(Available data)

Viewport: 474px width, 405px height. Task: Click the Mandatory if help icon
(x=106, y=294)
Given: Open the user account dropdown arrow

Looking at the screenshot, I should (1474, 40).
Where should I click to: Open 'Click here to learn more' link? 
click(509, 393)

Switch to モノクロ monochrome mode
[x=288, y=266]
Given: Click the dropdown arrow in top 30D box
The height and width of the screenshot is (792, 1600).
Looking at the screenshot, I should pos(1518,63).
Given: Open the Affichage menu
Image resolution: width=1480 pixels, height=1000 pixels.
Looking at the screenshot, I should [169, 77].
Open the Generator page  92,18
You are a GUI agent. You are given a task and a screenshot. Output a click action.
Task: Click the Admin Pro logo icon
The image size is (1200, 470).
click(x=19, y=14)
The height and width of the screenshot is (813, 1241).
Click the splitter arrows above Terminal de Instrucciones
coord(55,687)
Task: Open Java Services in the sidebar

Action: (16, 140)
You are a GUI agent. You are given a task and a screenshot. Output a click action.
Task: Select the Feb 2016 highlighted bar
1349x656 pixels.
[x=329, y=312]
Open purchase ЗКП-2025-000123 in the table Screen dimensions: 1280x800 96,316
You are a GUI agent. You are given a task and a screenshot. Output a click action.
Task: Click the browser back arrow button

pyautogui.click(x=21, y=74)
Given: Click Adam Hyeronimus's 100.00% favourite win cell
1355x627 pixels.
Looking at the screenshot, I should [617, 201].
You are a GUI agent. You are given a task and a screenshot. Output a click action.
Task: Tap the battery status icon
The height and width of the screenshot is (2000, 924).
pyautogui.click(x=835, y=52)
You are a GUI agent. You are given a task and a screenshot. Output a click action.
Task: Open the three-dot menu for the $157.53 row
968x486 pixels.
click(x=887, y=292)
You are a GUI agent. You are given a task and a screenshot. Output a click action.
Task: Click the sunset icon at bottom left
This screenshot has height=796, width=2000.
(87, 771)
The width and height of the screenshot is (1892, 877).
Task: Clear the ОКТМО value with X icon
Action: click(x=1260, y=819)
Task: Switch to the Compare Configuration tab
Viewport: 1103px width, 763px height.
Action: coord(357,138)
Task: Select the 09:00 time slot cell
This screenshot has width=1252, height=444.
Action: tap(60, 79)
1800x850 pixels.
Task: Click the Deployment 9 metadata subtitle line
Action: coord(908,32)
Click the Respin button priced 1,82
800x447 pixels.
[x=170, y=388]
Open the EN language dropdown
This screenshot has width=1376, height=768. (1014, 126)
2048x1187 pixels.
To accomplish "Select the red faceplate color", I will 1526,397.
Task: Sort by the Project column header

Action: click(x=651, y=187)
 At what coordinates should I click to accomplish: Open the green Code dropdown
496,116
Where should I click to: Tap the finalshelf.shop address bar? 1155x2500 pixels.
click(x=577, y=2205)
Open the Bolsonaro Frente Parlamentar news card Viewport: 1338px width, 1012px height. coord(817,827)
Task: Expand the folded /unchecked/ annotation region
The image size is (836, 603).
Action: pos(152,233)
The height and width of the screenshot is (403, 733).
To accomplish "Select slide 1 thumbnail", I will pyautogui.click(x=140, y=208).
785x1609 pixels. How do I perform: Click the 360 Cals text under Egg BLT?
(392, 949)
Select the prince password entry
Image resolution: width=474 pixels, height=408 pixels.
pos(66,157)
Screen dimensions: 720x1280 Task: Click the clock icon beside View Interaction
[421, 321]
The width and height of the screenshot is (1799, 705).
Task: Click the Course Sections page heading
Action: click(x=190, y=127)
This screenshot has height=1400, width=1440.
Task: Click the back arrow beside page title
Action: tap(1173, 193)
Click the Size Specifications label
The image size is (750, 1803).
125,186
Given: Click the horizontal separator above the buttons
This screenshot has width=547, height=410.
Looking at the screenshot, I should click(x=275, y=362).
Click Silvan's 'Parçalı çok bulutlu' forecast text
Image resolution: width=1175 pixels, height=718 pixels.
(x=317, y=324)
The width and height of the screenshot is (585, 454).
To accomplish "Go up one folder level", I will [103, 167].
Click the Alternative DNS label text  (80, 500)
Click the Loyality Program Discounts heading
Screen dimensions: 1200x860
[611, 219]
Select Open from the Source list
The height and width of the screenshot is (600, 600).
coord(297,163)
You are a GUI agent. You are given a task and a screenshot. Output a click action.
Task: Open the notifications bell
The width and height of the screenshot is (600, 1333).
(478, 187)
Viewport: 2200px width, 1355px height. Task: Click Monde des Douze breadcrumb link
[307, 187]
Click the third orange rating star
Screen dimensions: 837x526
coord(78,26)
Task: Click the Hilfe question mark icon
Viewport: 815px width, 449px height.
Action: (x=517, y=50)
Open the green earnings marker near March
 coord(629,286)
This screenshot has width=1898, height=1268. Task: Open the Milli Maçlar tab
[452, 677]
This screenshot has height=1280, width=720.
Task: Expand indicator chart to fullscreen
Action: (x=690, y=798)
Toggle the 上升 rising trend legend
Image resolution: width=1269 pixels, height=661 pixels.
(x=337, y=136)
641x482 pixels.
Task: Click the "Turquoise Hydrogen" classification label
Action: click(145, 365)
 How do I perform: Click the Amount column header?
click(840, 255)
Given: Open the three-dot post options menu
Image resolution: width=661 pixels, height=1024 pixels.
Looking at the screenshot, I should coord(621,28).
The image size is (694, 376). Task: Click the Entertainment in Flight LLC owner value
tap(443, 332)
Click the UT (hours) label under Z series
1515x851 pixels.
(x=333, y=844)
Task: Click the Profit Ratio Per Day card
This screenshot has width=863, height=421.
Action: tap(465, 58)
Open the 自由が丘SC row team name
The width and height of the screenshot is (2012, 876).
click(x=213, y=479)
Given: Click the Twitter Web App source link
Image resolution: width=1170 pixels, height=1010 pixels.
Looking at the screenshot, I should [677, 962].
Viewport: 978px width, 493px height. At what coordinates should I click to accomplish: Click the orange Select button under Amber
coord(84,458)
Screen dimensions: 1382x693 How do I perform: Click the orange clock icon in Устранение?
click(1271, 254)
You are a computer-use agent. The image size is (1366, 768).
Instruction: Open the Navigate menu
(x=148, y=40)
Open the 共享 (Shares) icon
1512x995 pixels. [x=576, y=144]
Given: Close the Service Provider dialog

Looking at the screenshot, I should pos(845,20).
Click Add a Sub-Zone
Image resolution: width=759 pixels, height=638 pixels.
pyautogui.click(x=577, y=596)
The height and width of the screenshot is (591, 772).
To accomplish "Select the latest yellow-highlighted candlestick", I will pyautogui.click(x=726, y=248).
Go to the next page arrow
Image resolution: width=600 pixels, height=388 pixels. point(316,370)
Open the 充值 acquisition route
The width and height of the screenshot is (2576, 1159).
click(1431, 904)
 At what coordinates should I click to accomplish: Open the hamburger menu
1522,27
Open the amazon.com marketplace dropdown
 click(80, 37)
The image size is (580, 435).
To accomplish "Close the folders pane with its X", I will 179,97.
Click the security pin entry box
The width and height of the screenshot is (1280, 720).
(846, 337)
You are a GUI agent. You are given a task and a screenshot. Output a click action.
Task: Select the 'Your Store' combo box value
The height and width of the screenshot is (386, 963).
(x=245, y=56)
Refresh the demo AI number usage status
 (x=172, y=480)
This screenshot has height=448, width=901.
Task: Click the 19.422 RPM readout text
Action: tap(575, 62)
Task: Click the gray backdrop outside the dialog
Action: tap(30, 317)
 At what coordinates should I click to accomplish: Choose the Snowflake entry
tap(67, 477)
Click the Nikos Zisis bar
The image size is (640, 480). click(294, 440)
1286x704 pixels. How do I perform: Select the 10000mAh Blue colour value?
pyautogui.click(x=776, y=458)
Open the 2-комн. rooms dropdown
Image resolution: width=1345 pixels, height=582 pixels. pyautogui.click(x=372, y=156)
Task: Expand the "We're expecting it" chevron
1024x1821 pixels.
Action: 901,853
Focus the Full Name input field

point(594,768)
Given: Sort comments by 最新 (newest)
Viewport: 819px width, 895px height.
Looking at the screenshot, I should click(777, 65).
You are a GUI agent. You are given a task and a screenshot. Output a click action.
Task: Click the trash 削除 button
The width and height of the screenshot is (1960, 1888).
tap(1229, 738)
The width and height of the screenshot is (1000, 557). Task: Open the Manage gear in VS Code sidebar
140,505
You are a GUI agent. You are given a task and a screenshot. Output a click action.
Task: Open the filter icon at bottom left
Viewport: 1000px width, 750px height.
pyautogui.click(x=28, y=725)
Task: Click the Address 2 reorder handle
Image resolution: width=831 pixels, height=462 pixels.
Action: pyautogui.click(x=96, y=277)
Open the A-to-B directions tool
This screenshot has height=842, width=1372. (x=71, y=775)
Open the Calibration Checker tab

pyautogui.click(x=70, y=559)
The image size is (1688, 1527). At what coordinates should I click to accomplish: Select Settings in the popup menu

(Assignment)
The string "left" marks the lines to copy; report each of them from the data above.

(Written answer)
Task: Click the sunset icon at bottom left
Task: Open the filter icon at bottom left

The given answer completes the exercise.